He was nominated as a candidate for NASA’s early astronaut corps in 1961, just as NASA’s Project Mercury crewed flights were beginning.
Much of the Mercury technology was crafted by McDonnell Corp., in St. Louis, and astronauts were carried into space on six flights between 1961 and ’63.
While qualified, NASA did not select Dwight for the astronaut class of 1963. The agency did not choose a Black astronaut until 1978, and a Black Astronaut would not venture into space until Guion Bluford made history in 1983.
Dwight, if chosen, would have been in the 1963 astronaut class that included Edwin “Buzz” Aldrin and Michael Collins.
On July 16, 1969, as Apollo 11 roared into space, Dwight could only look at the moon and wonder “what if?”
Apollo 11 astronauts Niel Armstrong and Collins were he first men to walk on the moon on July 20, 1969. Collins orbited the moon in the command module during the historic trip.
Dwight, an aeronautical engineer, Air Force captain and test pilot told BBC in England in 2019 that he received a letter from the Pentagon, authorized by President John F Kennedy, gauging his interest in becoming the first Black astronaut.
He thought it was a joke but later accepted the offer. Dwight would later call it “a political move.”
“The president went to NASA and said, ‘Would you train this guy?’ NASA says, ‘No, because you’ll destroy our program, you’ll destroy our tax base, and we’ll never get another dime from the public if you put a Black in this program right now.”
“The reputation of the first seven astronauts was that these guys were superheroes,” he said, referring to the famous Mercury Seven selected in 1958 and featured in the movie “The Right Stuff.”
“If you would’ve placed a Black or a woman in the middle of this mix too soon these guys would be ordinary people again in the eyes of the world, especially the tax-paying public. So, the president had to invent another space program – a military space program.”
Whether Dwight would have reached space through Kennedy’s military space program remains unknown. Kennedy was assassinated on Nov. 22, 1963, one month after Dwight ended astronaut training.
“The day the president got killed, my life changed,” said Dwight. “22 November 1963 was literally the end of our project.”
A Kansas City, Kansas native, Dwight graduated from Kansas City Junior College with an engineering degree in 1953. He rose to the rank of captain in the Air Force before retiring.
He joined IBM and started a construction company before earning a master’s degree in sculpture in the late 1970s.
Just as with his military career and pursuit of being an astronaut, Dwight excelled as an artist. His works, which included sculptures of Black historical figures of Frederick Douglass, Denmark Vesey and Dr.
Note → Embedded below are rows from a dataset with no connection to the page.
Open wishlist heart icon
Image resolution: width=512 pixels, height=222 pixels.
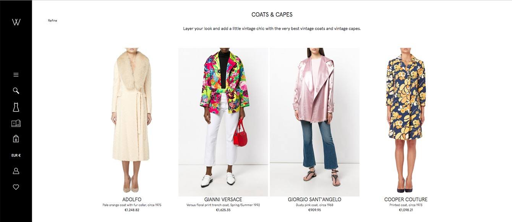16,187
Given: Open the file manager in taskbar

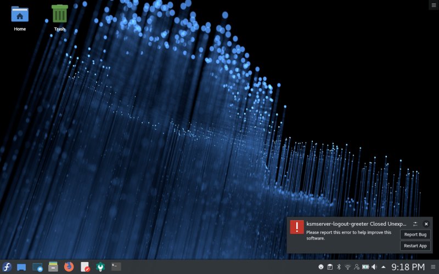Looking at the screenshot, I should pos(53,267).
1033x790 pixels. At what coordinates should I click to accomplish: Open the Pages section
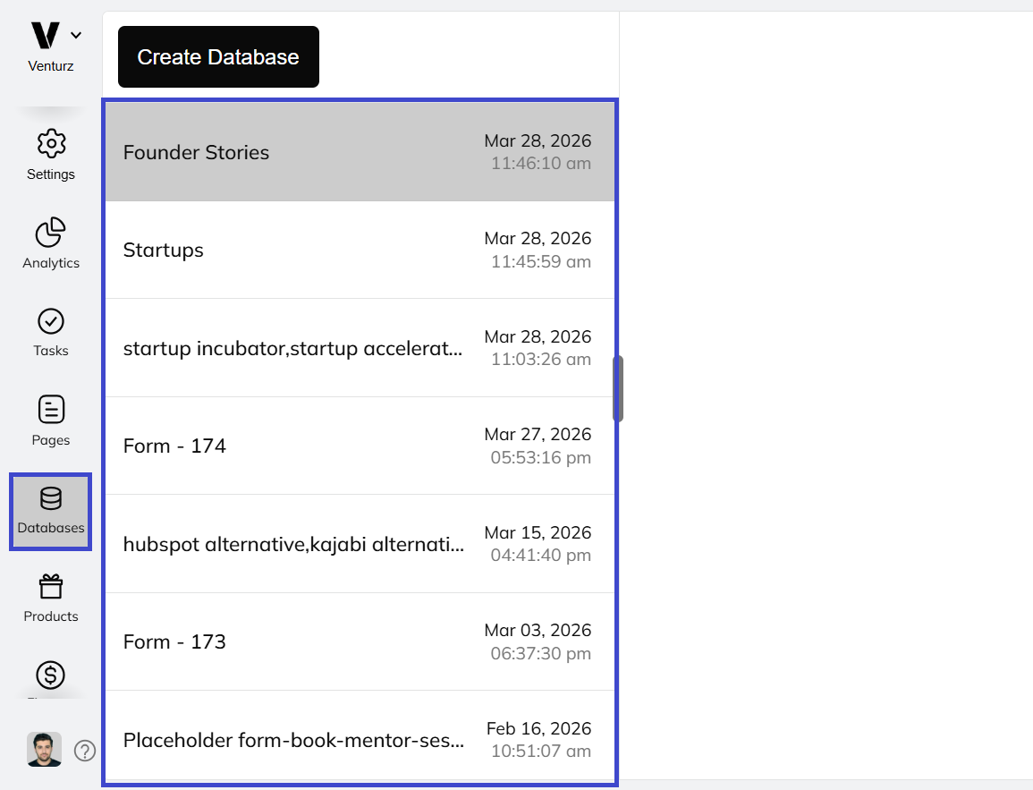pos(51,419)
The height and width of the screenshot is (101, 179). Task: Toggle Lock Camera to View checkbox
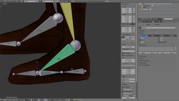click(123, 56)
Martin Luther King Jr., were nationally acclaimed.
His works are on display at the Quincy Jones Sculpture Park in Chicago, the Texas African American History Memorial in Austin, Texas, and the Tower of Freedom International Memorial to the Underground Railroad in Windsor, Ontario, Canada
In 2005, Lincoln University in Jefferson City, Mo., commissioned Dwight to create the Soldiers’ Memorial Plaza, which was completed by 2007.
The 18-foot tall sculpture captures the transformation of soldiers from the 62nd and 65th regiments into students, the first at Lincoln.
While chances of his traveling to space seemed to face astronomical odds, his dream came true more than 60 years after his NASA racial snub.
On May 19, 2024, traveling in a Blue Origin spacecraft, Dwight finally realized his dream of space travel. He and five other passengers skimmed into space on a roughly 10-minute flight, which included moments of weightlessness.
“It was a life-changing experience,” he said, moments after leaving the capsule.
“I thought I really didn’t need this in my life. But now, I need it in my life. I am ecstatic.
“Every time I started a project; I’ve got it finished. And here this thing came along, and it was a great big mysterious question mark sitting there. And so, the tendency for human beings in a situation like that is to blow it off and say you don’t need it.”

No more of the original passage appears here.